For three hours Mr. Dickens inspected every aspect of the orphanage. What he saw delighted and amazed him. Everything was orderly, fresh, and impeccably clean. The children were happy and well-cared for.
“The children’s rooms were divided by ages. The babies and toddlers were housed in a large room with a row of cribs on one side. On the other side of the room were a number of cubbies filled with toys for the children to play with. The southern end of the room was set up as a diaper changing area. With up to sixty children in diapers at one time, the laundry was kept very busy.”
“The other children’s rooms were set up with places to practice the practical skills they learned while in school. All of the children were taught to knit and make all the socks and stockings for the orphanage. The older children were taught to mend their own clothes and darn their own socks. George accepted between five and eight new orphans a week. Because many of the children came from dreadful conditions, they brought with them a constant threat of deadly diseases like typhoid and cholera. Special care was taken to ensure that everything was kept clean.
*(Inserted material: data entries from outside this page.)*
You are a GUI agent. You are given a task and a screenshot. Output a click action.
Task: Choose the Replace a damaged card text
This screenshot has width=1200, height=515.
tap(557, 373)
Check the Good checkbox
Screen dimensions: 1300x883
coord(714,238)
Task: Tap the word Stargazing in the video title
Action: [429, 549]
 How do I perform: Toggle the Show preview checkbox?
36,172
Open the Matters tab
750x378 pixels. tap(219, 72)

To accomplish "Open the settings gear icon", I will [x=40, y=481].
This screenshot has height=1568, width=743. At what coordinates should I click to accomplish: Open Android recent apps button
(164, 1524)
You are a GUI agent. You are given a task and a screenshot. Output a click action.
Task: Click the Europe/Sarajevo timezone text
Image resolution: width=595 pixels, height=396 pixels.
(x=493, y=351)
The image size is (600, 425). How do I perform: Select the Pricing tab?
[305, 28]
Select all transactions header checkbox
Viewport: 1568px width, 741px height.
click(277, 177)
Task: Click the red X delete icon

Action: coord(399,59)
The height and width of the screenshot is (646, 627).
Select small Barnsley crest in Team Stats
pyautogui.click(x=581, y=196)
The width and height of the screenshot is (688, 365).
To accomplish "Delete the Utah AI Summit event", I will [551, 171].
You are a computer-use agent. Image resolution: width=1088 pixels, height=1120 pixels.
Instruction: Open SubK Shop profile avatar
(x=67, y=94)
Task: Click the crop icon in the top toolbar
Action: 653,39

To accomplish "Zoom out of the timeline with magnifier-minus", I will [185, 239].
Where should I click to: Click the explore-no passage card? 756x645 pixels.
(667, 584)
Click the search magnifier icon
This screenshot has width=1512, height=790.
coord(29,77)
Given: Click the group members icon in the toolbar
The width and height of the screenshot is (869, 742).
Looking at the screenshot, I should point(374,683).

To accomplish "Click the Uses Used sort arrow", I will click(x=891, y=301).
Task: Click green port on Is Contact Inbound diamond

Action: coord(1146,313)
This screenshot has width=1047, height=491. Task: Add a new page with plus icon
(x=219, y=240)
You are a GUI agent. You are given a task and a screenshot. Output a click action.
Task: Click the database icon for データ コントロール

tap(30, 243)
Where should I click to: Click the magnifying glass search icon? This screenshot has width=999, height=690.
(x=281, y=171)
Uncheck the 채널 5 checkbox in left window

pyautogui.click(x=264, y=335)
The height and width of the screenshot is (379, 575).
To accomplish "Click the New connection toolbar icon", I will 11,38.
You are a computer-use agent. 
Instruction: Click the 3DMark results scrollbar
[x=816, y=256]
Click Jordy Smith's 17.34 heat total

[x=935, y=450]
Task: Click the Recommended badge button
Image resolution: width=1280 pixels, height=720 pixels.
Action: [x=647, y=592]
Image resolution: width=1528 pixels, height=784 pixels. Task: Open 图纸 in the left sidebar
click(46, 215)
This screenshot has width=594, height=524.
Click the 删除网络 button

The children each had a little bag with their toiletries in it, and the bags hung in neat rows in the bathroom.”⁵
As a result of what he saw, Dickens promised Müller he would write an article giving a glowing report of the orphanage and destroy the false rumors once and for all.
Imagine if a non-Christian spent three hours inspecting our daily lives the way Dickens inspected Müller’s orphanage — observing how we spend our time, how we discipline our bodies, how we order our environment. Would that person be drawn to Jesus by what he or she saw? Would they see the beauty of a well-ordered, Christ-centered soul, or the chaos of a selfish, pleasure-seeking heart?
2 Timothy 4:2 says, “Be ready in season and out of season.” By God’s grace, may we order our lives around Him so that whether in season or out of season, we will reflect the nature of our beloved King.